Confusion. Confusion because the HTML5 specification is being drafted specifically to counter several initiatives that the W3C has been nurturing over the last decade: Microdata over RDF/RDFa; HTML over XHTML; Reverse DNS identifiers over namespaces, and URIs; the elimination of non-visual cues, not only for metadata, but also for the visually challenged. And respect. There is no respect for the W3C among many in the HTML Working Group. And I know I lose more respect for the organization the closer we get to HTML5 Last Call.

In fact, HTML Working Group is a bit of a misnomer. We don’t have HTML anymore, we have a Web OS.

We don’t have a simple HTML document, we have a document that contains the DOM, garbage collection, the Canvas object and a 2D API, a definition for web browser objects, interactive elements, drag and drop, cross-document communication, channel messaging, Microdata, several pre-defined vocabularies, probably more JavaScript than the ECMAScript standard, and before they were split off, client-side SQL, web worker threads, and storage. I’m sure there’s a partridge in a pear tree somewhere in there, but I still haven’t made it completely through the document. It’s probably in Section 10. I know there’s talk of extending to the document to include a 3D API, and who knows what else.

There’s a lot of stuff in HTML5. What isn’t in the HTML5 document is a clean, straightforward description of the HTML or XHTML syntax, and a clearly defined path for people to move to HTML5 from other specifications, as well as a way of being able to cleanly extend the specification—something that has been the cornerstone of both HTML and XHTML in the past. There’s no room for the syntax, in HTML5. It got shoved down by Microdata and the 2D API. There’s no room for the past, the old concepts of deprecated and obsolete have been replaced by such clear terms as “Conforming but obsolete”. And there’s certainly no room for future extensibility.
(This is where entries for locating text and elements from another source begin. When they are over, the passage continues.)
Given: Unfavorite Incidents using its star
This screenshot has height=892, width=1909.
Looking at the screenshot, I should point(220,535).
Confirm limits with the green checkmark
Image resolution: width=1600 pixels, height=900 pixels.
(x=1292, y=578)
After all, there’s always HTML6, and HTML7, …, HTMLN—all based on the same open, encompassing attitude that has guided HTML5 to where it is today.

If we don’t like what we see, we do have options. We can create our own HTML5 documents, and submit “spec text” for a vote. But what if it’s the whole document that needs work? That many of the pieces are good, but don’t belong in the parent document, or even in the HTML WG?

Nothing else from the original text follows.